Items from a data source:
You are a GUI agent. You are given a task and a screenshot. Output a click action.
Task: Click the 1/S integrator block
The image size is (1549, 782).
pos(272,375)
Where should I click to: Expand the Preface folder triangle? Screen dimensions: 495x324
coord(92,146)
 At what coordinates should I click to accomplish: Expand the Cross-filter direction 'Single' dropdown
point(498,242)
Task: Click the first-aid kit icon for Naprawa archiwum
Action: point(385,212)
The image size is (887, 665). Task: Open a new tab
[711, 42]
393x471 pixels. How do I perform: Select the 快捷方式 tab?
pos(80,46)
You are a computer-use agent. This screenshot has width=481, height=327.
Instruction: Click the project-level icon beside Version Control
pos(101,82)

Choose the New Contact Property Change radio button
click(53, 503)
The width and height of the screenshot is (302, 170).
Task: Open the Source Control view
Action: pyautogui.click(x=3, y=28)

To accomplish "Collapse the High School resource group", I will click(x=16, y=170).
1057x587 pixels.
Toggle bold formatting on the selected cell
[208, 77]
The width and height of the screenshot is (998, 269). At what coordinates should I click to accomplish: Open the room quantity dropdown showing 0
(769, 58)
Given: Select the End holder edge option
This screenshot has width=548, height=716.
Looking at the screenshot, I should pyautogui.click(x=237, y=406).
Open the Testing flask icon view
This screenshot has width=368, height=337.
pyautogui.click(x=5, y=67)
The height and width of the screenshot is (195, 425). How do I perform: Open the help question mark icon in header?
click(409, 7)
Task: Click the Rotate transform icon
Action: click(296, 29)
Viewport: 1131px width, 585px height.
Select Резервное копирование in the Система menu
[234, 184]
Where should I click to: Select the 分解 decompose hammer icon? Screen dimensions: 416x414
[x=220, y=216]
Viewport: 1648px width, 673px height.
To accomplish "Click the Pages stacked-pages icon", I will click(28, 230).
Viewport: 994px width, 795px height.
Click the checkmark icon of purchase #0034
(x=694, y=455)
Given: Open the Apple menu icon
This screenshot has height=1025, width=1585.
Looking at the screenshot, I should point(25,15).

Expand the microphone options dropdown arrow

[Exercise details] None of the records may be left out; each is to be restated exactly.

[Output of the exercise]
You are a GUI agent. You are given a task and a screenshot. Output a click action.
Task: Click the 1/S integrator block
The image size is (1549, 782).
pos(272,375)
Where should I click to: Expand the Preface folder triangle? Screen dimensions: 495x324
coord(92,146)
 At what coordinates should I click to accomplish: Expand the Cross-filter direction 'Single' dropdown
point(498,242)
Task: Click the first-aid kit icon for Naprawa archiwum
Action: point(385,212)
The image size is (887, 665). Task: Open a new tab
[711, 42]
393x471 pixels. How do I perform: Select the 快捷方式 tab?
pos(80,46)
You are a computer-use agent. This screenshot has width=481, height=327.
Instruction: Click the project-level icon beside Version Control
pos(101,82)

Choose the New Contact Property Change radio button
click(53, 503)
The width and height of the screenshot is (302, 170).
Task: Open the Source Control view
Action: pyautogui.click(x=3, y=28)

To accomplish "Collapse the High School resource group", I will click(x=16, y=170).
1057x587 pixels.
Toggle bold formatting on the selected cell
[208, 77]
The width and height of the screenshot is (998, 269). At what coordinates should I click to accomplish: Open the room quantity dropdown showing 0
(769, 58)
Given: Select the End holder edge option
This screenshot has width=548, height=716.
Looking at the screenshot, I should pyautogui.click(x=237, y=406).
Open the Testing flask icon view
This screenshot has width=368, height=337.
pyautogui.click(x=5, y=67)
The height and width of the screenshot is (195, 425). How do I perform: Open the help question mark icon in header?
click(409, 7)
Task: Click the Rotate transform icon
Action: click(296, 29)
Viewport: 1131px width, 585px height.
Select Резервное копирование in the Система menu
[234, 184]
Where should I click to: Select the 分解 decompose hammer icon? Screen dimensions: 416x414
[x=220, y=216]
Viewport: 1648px width, 673px height.
To accomplish "Click the Pages stacked-pages icon", I will click(28, 230).
Viewport: 994px width, 795px height.
Click the checkmark icon of purchase #0034
(x=694, y=455)
Given: Open the Apple menu icon
This screenshot has height=1025, width=1585.
Looking at the screenshot, I should point(25,15).

Expand the microphone options dropdown arrow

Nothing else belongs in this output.